*** Working data ***
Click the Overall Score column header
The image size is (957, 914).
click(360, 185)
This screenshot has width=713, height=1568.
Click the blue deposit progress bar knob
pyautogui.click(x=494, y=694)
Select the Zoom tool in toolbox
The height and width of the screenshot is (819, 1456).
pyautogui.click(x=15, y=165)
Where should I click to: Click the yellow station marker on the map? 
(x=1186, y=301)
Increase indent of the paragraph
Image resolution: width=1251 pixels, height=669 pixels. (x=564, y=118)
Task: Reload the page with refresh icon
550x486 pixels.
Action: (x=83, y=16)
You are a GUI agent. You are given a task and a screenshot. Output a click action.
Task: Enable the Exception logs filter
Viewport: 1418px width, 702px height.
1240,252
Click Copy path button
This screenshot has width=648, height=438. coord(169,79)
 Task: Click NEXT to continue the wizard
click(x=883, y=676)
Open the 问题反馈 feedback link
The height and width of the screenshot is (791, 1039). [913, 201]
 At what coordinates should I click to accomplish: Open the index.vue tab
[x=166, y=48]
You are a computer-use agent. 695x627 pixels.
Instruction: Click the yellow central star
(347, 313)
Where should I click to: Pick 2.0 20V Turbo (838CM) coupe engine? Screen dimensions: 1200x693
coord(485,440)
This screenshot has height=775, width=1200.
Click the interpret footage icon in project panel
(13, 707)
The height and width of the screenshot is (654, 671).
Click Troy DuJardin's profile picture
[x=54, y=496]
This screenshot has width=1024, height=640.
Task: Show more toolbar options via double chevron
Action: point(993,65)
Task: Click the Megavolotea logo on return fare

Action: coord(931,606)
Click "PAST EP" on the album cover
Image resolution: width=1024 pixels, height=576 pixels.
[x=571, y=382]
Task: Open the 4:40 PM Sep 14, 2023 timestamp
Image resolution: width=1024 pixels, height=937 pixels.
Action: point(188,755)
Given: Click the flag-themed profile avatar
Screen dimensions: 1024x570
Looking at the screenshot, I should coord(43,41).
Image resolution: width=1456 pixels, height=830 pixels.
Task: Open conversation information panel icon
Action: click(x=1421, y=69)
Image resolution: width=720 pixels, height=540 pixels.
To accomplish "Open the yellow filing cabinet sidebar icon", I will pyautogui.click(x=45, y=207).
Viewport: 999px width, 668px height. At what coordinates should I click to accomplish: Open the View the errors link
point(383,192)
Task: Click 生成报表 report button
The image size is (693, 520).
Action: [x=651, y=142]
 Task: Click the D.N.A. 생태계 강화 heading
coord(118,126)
*** End of Working data ***
◆ Aim of the task ◆
Check each line above for "agent" and return the ones that have it.

◆ Exercise result ◆
You are a GUI agent. You are given a task and a screenshot. Output a click action.
You are a computer-use agent. 695x627 pixels.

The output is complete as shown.